→ Aim of the task: Copy out, word for word, the lines between the one containing "Click the ATP folder icon" and the one containing "tap(292, 330)", including both of those lines.

________________________________________

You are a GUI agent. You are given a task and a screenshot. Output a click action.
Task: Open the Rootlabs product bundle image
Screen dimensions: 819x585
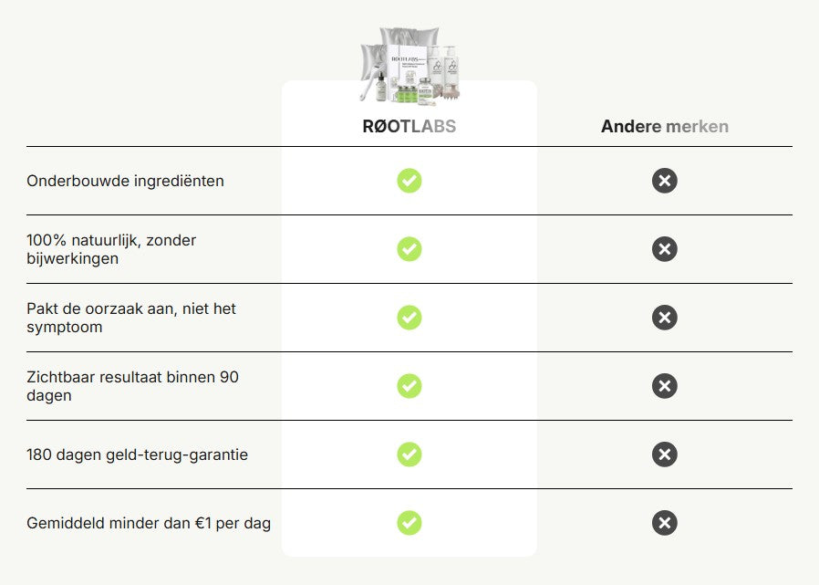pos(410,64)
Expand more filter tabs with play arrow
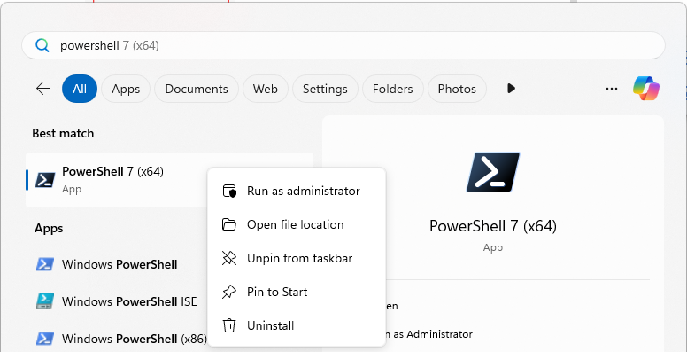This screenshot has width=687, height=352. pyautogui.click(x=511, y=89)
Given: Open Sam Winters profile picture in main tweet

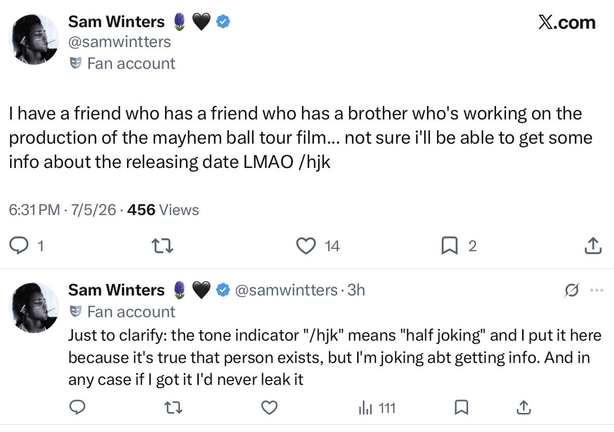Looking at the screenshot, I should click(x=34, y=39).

________________________________________

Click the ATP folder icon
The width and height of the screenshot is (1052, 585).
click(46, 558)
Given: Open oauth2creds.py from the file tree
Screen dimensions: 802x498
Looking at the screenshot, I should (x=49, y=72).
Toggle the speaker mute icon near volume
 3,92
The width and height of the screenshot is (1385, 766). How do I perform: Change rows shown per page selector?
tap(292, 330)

________________________________________

→ Task output:
Click the ATP folder icon
The width and height of the screenshot is (1052, 585).
click(46, 558)
Given: Open oauth2creds.py from the file tree
Screen dimensions: 802x498
Looking at the screenshot, I should (x=49, y=72).
Toggle the speaker mute icon near volume
 3,92
The width and height of the screenshot is (1385, 766). How do I perform: Change rows shown per page selector?
tap(292, 330)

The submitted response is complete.